- Exercise inputs -
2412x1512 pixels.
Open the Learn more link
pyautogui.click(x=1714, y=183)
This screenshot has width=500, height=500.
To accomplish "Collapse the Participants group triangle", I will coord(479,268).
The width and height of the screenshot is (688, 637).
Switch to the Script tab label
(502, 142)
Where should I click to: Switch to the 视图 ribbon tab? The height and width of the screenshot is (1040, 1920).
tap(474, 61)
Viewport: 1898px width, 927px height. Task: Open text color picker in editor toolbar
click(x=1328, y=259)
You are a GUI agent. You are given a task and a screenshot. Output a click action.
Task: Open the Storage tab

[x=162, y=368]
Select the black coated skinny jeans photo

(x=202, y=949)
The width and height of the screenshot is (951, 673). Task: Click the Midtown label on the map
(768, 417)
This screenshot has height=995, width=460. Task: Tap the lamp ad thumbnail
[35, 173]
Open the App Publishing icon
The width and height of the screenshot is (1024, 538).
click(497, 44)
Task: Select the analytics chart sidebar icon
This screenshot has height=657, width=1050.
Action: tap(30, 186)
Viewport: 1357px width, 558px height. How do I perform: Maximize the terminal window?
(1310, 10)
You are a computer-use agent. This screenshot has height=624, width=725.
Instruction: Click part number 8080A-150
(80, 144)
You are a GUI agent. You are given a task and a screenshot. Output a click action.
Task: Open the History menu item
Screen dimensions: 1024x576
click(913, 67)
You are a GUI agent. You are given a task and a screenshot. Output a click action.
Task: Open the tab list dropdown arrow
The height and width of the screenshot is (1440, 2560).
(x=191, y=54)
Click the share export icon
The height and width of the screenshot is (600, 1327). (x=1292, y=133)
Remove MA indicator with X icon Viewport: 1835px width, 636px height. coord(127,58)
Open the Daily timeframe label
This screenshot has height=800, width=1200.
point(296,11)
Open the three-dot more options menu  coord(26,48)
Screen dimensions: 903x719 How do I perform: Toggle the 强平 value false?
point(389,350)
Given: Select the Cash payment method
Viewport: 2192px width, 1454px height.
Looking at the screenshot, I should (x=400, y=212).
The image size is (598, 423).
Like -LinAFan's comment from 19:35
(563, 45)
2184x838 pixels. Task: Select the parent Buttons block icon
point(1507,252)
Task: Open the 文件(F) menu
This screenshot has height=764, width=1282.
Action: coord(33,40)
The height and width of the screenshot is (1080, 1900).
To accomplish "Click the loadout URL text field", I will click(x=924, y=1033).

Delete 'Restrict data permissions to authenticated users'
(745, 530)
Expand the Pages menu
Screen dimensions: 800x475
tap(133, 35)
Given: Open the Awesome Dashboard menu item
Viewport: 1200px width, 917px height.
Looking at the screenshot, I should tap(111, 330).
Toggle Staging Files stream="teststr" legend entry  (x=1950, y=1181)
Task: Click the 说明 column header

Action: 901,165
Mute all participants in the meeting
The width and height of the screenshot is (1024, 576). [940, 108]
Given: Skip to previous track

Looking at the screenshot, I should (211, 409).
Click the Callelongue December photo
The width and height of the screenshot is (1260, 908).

- The task -
Format every line of the listing above as a numbered list, leaving out the blank lines.

- Task solution -
1. 2412x1512 pixels.
2. Open the Learn more link
3. pyautogui.click(x=1714, y=183)
4. This screenshot has width=500, height=500.
5. To accomplish "Collapse the Participants group triangle", I will coord(479,268).
6. The width and height of the screenshot is (688, 637).
7. Switch to the Script tab label
8. (502, 142)
9. Where should I click to: Switch to the 视图 ribbon tab? The height and width of the screenshot is (1040, 1920).
10. tap(474, 61)
11. Viewport: 1898px width, 927px height. Task: Open text color picker in editor toolbar
12. click(x=1328, y=259)
13. You are a GUI agent. You are given a task and a screenshot. Output a click action.
14. Task: Open the Storage tab
15. [x=162, y=368]
16. Select the black coated skinny jeans photo
17. (x=202, y=949)
18. The width and height of the screenshot is (951, 673). Task: Click the Midtown label on the map
19. (768, 417)
20. This screenshot has height=995, width=460. Task: Tap the lamp ad thumbnail
21. [35, 173]
22. Open the App Publishing icon
23. The width and height of the screenshot is (1024, 538).
24. click(497, 44)
25. Task: Select the analytics chart sidebar icon
26. This screenshot has height=657, width=1050.
27. Action: tap(30, 186)
28. Viewport: 1357px width, 558px height. How do I perform: Maximize the terminal window?
29. (1310, 10)
30. You are a computer-use agent. This screenshot has height=624, width=725.
31. Instruction: Click part number 8080A-150
32. (80, 144)
33. You are a GUI agent. You are given a task and a screenshot. Output a click action.
34. Task: Open the History menu item
35. Screen dimensions: 1024x576
36. click(913, 67)
37. You are a GUI agent. You are given a task and a screenshot. Output a click action.
38. Task: Open the tab list dropdown arrow
39. The height and width of the screenshot is (1440, 2560).
40. (x=191, y=54)
41. Click the share export icon
42. The height and width of the screenshot is (600, 1327). (x=1292, y=133)
43. Remove MA indicator with X icon Viewport: 1835px width, 636px height. coord(127,58)
44. Open the Daily timeframe label
45. This screenshot has height=800, width=1200.
46. point(296,11)
47. Open the three-dot more options menu  coord(26,48)
48. Screen dimensions: 903x719 How do I perform: Toggle the 强平 value false?
49. point(389,350)
50. Given: Select the Cash payment method
51. Viewport: 2192px width, 1454px height.
52. Looking at the screenshot, I should (x=400, y=212).
53. The image size is (598, 423).
54. Like -LinAFan's comment from 19:35
55. (563, 45)
56. 2184x838 pixels. Task: Select the parent Buttons block icon
57. point(1507,252)
58. Task: Open the 文件(F) menu
59. This screenshot has height=764, width=1282.
60. Action: coord(33,40)
61. The height and width of the screenshot is (1080, 1900).
62. To accomplish "Click the loadout URL text field", I will click(x=924, y=1033).
63. Delete 'Restrict data permissions to authenticated users'
64. (745, 530)
65. Expand the Pages menu
66. Screen dimensions: 800x475
67. tap(133, 35)
68. Given: Open the Awesome Dashboard menu item
69. Viewport: 1200px width, 917px height.
70. Looking at the screenshot, I should tap(111, 330).
71. Toggle Staging Files stream="teststr" legend entry  (x=1950, y=1181)
72. Task: Click the 说明 column header
73. Action: 901,165
74. Mute all participants in the meeting
75. The width and height of the screenshot is (1024, 576). [940, 108]
76. Given: Skip to previous track
77. Looking at the screenshot, I should (211, 409).
78. Click the Callelongue December photo
79. The width and height of the screenshot is (1260, 908).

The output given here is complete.